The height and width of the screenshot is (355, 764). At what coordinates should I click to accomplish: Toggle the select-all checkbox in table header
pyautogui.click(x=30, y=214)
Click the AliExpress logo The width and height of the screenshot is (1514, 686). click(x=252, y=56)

━━━━━━━━━━━━━━━━

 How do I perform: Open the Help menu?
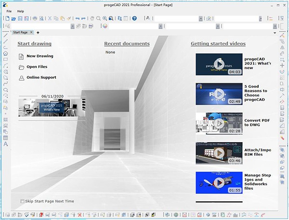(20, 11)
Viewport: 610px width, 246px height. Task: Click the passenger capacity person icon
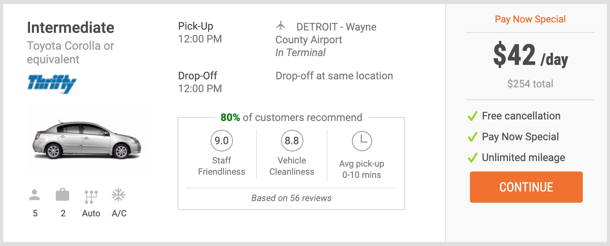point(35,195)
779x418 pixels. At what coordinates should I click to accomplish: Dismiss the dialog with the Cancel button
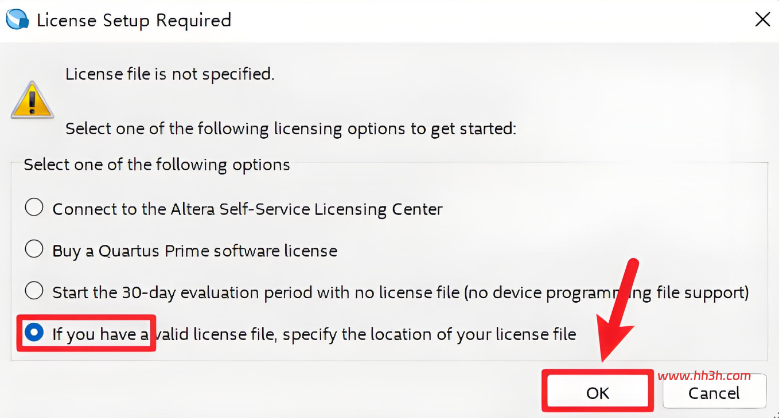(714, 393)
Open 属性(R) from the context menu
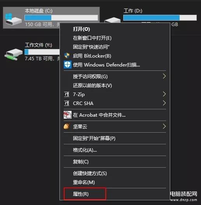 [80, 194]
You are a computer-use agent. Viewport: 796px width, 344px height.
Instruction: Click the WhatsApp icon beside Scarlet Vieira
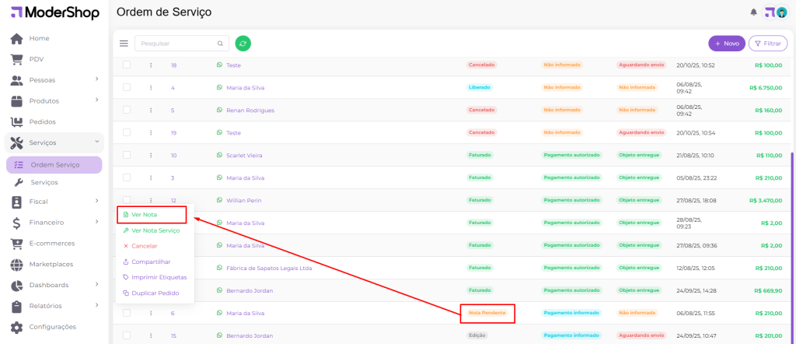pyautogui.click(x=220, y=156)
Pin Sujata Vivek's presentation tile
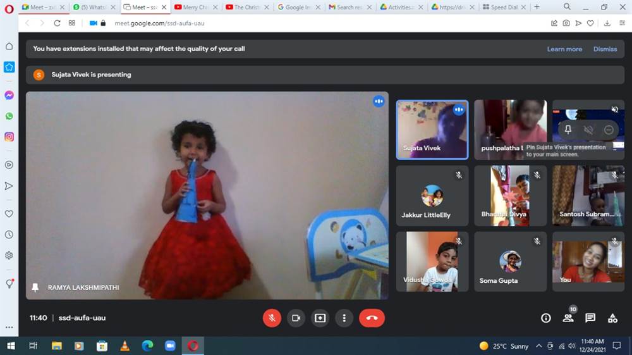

━━━━━━━━━━━━━━━━

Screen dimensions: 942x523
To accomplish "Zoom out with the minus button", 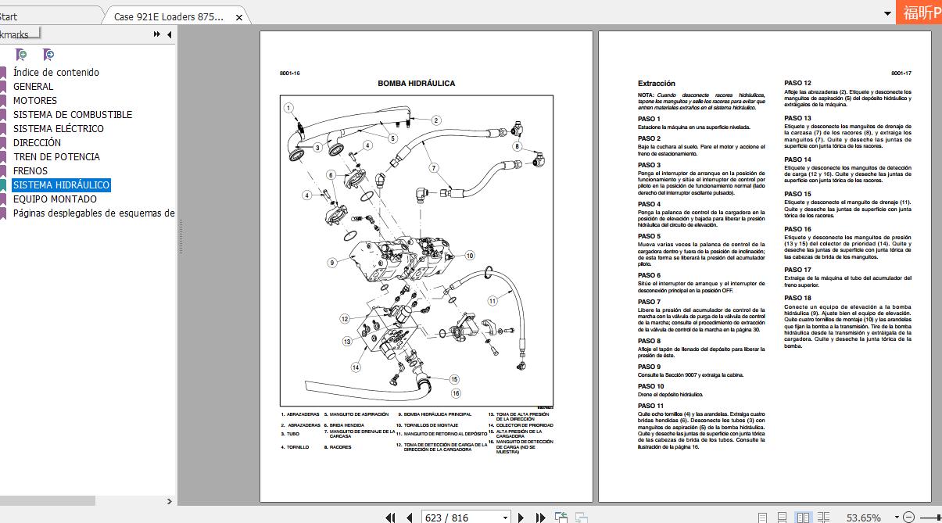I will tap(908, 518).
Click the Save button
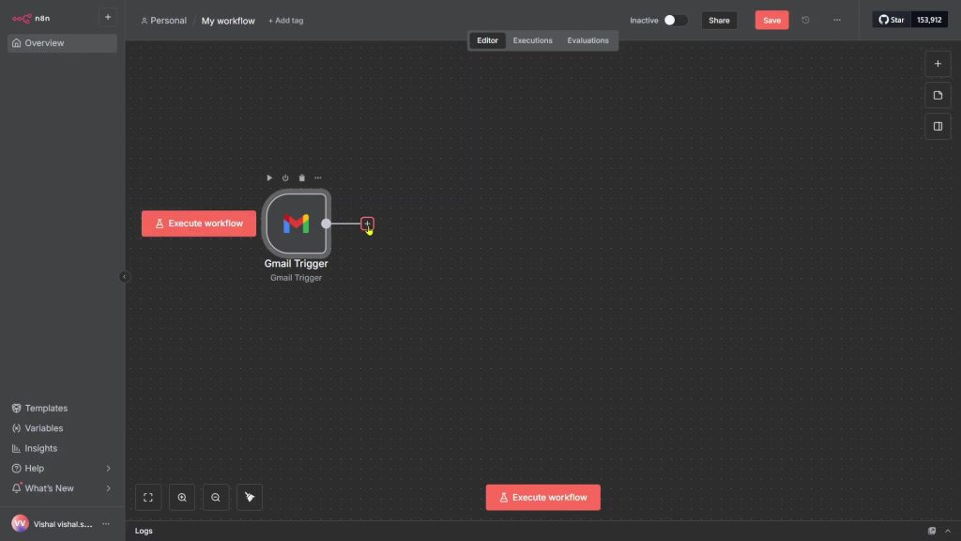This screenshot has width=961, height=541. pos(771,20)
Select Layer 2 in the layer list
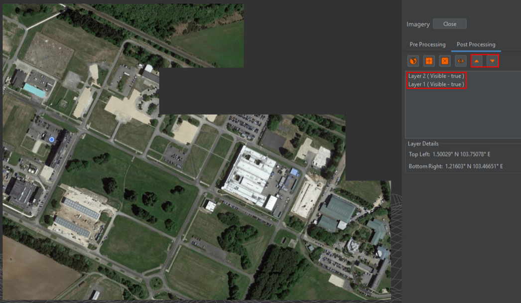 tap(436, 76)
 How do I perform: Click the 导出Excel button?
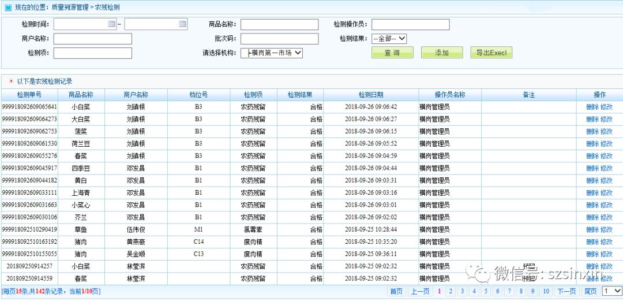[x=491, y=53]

━━━━━━━━━━━━━━━━

§ **Exercise description**
Pictures do not belong in the answer. Return the lines above starting at the one with "779x418 pixels. At" and ending at the one with "Pin Sujata Vivek's presentation tile", both kept, exactly.

§ **Output of the exercise**
779x418 pixels. At what coordinates should I click to accomplish: Dismiss the dialog with the Cancel button
(714, 393)
Open 属性(R) from the context menu
 [80, 194]
You are a computer-use agent. Viewport: 796px width, 344px height.
Instruction: Click the WhatsApp icon beside Scarlet Vieira
pyautogui.click(x=220, y=156)
Pin Sujata Vivek's presentation tile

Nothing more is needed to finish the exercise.